Tech Day: Infotainment Systems
Most of us look to the internet to answer our questions or solve our problems. Most of the time, the answers we find consist of second-hand information. That is, the place you find the answer didn’t actually come up with that answer. It’s rare to find the actual source of a piece of information. When it comes to Aston Martin infotainment systems, James Hawkes-Reed is an original source.
I’ve chatted with him once or twice every several months over the last few years. Not much, but enough to know that he’s incredibly knowledgeable and always willing to help. After my OEM parts supply got cut off, I found myself looking for alternatives. One of the areas I wanted to explore was James’ line of work: cameras and connectivity. We exchanged a few emails about what he had to offer and the conversation progressed well enough that I asked if he’d be interested in coming to the United States for a visit. To my surprise, he said yes.
Truth be told, the event itself fell together rather easily. The biggest hurdle I faced in organizing it was finding a location. We needed space for people as well as cars. Given we’re in Florida, we needed air conditioning. Finding an empty, air conditioned space we could fill with both people and cars is a tall order. Clare, as is usually the case, sorted this out for me. In addition to helping me with Redpants and running her own business, Off the Line Detailing, Clare’s day job was as a service adviser at Jaguar of Tampa. That dealership used to have Aston Martin and Fisker franchises, and the showroom for those cars still sits empty - now only used for special cars and new car deliveries. At the time, it had a Mercedes SLS convertible on display and a freshly-built Jaguar F-Pace waiting to be picked up by a customer. The dealership moved those vehicles out and gave us free reign over the showroom. So, I want to give a massively huge ‘thank you’ to Jaguar of Tampa for accommodating us.

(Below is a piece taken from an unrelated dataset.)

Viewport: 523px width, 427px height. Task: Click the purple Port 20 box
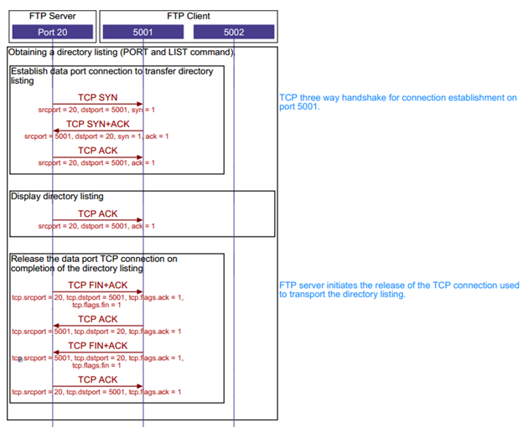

Having sorted out the location, the rest of the details seemed minor. I had to get chairs for people to sit in, food for people to eat, drinks to keep refreshed, and tables to set the food and beverages on. This was surprisingly stressful because I had no idea how many people to expect. I got a rough number by asking people to RSVP and provide some information, which did help quite a bit. But that unknown is a constant challenge with event planning. Up until people were seated and I started talking, I didn’t know if we’d get 5 people or 50 in attendance. Chairs and food for 5 people is simple. For 50? Quite a bit more costly and requires a bit of advanced notice to the caterer. Since I was paying for this out of pocket, being at least somewhat accurate was important to make both attendees and my wallet happy.